PROSOROVSKI: In the district of Smolensk and its environs I have exhumed and examined together with my assistants another 1,173 corpses, besides those of Katyn. They were exhumed from 87 graves.
MR. COUNSELLOR SMIRNOV: How did the Germans camouflage the common graves of the victims which they had shot?
PROSOROVSKI: In the district of Smolensk, in Gadeonovka, the following method was used:
The top layer of earth on these graves was covered with turf, and in some cases, as in Gadeonovka, young trees were planted as well as bushes; all this with a view to camouflaging.
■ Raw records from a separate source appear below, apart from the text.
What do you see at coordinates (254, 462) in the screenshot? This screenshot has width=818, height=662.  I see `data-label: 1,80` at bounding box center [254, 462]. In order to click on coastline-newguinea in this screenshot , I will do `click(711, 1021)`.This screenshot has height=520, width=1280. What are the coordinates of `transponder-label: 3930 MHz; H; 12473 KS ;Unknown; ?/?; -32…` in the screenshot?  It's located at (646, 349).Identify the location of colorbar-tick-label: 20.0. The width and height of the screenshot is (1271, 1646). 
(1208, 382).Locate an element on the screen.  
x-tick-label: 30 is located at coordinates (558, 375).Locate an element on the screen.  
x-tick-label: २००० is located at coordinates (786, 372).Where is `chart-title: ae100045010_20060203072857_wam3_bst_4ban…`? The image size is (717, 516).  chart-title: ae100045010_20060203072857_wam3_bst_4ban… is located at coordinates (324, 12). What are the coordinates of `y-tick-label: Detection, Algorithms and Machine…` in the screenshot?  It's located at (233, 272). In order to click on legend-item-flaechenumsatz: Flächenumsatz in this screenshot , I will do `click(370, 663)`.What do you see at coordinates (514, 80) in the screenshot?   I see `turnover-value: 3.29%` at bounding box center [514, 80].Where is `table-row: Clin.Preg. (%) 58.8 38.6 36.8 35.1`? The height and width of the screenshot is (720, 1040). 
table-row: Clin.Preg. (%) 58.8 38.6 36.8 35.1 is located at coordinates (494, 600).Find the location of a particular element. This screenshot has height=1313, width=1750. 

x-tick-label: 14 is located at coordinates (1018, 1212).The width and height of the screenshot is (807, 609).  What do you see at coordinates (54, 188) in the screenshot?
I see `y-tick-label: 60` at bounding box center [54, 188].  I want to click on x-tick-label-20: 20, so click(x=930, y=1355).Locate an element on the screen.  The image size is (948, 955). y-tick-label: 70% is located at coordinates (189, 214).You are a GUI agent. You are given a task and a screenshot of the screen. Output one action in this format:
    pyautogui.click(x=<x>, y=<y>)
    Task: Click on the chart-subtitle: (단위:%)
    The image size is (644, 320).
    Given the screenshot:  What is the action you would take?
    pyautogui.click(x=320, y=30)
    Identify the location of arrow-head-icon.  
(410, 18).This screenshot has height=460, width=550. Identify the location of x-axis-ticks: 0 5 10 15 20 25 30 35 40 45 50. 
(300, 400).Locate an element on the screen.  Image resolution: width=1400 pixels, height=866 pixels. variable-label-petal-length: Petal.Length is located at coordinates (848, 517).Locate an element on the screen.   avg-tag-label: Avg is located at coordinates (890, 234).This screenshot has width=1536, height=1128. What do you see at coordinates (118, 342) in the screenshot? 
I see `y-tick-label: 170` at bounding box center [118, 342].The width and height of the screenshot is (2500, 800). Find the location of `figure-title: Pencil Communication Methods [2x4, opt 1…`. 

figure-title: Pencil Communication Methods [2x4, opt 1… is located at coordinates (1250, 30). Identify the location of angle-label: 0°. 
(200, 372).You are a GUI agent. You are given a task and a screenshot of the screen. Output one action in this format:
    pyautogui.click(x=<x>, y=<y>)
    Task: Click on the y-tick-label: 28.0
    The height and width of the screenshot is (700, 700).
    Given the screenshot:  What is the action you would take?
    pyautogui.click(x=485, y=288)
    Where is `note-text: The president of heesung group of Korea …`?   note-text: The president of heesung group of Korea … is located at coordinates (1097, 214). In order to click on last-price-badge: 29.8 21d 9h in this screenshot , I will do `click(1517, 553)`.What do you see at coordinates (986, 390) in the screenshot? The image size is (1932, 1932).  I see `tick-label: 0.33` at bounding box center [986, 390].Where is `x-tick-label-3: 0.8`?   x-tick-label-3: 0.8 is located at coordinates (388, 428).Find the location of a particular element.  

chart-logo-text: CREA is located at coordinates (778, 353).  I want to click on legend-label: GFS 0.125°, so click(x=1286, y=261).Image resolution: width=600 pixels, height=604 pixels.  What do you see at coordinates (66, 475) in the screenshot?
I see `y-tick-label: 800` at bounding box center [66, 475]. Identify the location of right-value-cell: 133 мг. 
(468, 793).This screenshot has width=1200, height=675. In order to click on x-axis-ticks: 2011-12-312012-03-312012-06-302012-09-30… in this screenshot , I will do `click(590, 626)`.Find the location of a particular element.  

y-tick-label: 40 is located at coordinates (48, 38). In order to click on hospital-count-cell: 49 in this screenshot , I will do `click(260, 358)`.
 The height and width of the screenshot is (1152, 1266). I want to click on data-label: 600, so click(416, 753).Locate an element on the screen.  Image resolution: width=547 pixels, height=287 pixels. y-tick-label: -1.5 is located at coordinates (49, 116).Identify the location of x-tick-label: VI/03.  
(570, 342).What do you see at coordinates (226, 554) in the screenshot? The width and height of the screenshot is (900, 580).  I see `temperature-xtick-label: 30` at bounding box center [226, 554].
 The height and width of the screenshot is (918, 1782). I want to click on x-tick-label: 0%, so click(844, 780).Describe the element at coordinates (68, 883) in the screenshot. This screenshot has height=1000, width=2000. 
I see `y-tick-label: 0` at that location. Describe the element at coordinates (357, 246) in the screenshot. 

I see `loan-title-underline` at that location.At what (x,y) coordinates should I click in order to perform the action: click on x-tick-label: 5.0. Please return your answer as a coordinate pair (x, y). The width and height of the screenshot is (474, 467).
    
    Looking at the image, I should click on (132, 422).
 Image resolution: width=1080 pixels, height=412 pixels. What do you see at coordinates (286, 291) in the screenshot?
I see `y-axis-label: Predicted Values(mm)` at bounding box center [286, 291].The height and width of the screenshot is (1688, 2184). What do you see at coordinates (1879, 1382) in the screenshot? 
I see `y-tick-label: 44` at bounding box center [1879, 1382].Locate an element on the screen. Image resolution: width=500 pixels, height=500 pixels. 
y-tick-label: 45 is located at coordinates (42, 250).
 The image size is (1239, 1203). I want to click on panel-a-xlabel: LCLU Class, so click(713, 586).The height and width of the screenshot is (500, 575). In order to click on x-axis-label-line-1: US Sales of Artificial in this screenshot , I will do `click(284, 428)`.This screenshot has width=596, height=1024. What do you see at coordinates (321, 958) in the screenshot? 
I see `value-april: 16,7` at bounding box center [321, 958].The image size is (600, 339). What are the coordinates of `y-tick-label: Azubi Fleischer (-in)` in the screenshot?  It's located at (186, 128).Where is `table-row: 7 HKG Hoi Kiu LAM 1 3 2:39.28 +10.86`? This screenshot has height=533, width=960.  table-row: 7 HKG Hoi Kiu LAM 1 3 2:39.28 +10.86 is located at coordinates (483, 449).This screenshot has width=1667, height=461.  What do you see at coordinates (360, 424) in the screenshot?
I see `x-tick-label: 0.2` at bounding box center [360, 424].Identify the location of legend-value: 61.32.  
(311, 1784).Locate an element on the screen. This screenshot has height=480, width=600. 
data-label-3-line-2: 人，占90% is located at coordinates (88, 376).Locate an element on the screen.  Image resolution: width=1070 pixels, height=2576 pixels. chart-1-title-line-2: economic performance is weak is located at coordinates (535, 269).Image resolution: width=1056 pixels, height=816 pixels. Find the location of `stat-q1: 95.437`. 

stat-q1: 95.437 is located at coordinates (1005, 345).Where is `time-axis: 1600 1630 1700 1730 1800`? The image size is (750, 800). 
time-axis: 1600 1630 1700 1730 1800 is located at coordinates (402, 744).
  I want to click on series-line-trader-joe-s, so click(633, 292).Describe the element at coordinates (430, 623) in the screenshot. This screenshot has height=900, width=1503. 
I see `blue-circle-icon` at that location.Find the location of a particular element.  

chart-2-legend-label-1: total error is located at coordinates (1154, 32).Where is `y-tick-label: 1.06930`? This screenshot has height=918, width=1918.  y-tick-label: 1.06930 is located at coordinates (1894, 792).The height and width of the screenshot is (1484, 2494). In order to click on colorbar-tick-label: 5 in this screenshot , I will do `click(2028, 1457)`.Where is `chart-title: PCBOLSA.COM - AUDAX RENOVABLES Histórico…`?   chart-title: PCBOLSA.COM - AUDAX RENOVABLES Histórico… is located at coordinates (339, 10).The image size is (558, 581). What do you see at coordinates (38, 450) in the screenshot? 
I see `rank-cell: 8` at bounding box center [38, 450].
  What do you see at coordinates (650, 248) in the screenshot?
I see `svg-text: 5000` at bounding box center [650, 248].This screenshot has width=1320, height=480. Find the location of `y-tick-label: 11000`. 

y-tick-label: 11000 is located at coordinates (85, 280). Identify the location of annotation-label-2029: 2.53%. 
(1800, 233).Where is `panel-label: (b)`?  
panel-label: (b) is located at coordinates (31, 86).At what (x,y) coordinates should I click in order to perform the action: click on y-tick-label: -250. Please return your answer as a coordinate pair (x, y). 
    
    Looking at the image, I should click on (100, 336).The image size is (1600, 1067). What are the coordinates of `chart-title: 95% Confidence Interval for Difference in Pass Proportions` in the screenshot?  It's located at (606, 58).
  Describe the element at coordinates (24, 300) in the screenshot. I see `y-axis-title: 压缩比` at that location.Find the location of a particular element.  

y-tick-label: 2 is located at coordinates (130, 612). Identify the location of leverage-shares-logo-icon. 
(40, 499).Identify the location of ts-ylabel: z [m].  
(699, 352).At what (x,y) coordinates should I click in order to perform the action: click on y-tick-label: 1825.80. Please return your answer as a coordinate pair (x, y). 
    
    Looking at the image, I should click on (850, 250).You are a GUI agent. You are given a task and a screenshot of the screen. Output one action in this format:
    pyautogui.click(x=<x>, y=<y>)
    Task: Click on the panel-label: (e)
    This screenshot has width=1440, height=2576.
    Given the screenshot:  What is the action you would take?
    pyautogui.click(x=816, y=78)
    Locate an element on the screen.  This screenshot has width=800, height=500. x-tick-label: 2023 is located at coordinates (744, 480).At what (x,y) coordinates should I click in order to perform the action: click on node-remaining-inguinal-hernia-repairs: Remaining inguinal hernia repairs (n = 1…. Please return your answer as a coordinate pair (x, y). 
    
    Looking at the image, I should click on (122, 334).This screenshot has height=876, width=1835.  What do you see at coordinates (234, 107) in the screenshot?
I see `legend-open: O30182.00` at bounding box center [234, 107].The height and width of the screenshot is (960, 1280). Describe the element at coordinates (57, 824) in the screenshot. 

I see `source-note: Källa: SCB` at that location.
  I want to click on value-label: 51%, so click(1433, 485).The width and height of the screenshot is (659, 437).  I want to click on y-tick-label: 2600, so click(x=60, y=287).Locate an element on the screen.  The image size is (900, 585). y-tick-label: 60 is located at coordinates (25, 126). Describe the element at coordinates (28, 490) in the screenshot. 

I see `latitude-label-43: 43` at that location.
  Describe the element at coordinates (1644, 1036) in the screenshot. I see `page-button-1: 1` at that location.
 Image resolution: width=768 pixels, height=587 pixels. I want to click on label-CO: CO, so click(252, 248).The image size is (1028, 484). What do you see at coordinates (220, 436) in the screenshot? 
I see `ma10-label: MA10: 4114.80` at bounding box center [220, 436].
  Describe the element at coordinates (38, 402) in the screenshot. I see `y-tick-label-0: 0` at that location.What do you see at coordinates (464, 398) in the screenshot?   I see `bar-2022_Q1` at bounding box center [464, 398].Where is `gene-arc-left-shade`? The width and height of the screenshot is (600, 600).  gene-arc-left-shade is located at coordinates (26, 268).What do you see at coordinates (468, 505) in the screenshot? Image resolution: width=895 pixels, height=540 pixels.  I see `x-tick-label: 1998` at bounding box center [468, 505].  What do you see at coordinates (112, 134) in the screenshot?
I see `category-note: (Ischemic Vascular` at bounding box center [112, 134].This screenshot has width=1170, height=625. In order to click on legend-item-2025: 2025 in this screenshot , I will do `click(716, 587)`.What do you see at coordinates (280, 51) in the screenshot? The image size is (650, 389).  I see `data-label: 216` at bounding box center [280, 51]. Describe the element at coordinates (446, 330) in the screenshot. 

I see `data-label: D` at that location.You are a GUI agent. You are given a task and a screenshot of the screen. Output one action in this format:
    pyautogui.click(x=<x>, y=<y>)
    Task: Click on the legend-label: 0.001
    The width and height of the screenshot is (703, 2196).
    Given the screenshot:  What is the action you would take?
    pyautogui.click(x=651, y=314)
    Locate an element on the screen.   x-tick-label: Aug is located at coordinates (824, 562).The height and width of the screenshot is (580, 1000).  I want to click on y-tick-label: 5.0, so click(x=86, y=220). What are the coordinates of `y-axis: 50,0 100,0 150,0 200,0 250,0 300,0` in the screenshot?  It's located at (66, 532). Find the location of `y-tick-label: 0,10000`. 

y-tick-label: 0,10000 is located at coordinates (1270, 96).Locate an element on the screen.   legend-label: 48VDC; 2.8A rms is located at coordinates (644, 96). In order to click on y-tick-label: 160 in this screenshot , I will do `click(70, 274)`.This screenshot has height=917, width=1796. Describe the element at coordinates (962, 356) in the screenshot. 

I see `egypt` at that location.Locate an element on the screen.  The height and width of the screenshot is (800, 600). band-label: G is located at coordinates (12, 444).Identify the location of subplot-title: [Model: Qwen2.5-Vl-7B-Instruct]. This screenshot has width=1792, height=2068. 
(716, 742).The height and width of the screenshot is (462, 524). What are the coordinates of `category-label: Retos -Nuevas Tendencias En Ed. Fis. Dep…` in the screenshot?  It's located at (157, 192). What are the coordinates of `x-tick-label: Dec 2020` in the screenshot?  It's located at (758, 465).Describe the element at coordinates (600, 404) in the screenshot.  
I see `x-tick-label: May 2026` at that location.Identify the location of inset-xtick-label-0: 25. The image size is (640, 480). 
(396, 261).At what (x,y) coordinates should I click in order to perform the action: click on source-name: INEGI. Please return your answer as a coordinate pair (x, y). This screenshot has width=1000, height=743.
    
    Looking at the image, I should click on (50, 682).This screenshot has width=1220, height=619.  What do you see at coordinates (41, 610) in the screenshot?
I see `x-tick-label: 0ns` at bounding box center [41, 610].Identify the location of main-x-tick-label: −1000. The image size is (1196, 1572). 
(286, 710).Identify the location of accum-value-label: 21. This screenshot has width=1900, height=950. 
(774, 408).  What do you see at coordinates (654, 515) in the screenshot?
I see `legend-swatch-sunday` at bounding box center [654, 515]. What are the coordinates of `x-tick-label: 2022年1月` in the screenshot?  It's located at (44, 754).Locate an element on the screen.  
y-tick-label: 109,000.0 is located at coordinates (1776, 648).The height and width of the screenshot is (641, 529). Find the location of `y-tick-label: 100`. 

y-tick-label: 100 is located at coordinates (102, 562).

Besides, in the so-called Engineers’ Garden of the town of Smolensk, the graves were covered with bricks and paths were laid out.
MR. COUNSELLOR SMIRNOV: So you exhumed more than 5,000 corpses in various parts of the Soviet Union.
PROSOROVSKI: Yes.
MR. COUNSELLOR SMIRNOV: What were the causes of death of the victims in most cases?
PROSOROVSKI: In most cases the cause of death was a bullet wound in the head, or in the nape of the neck.
MR. COUNSELLOR SMIRNOV: Were the causes of death at Katyn similar to those met with in other parts of the Soviet Union? I am speaking of mass-shootings.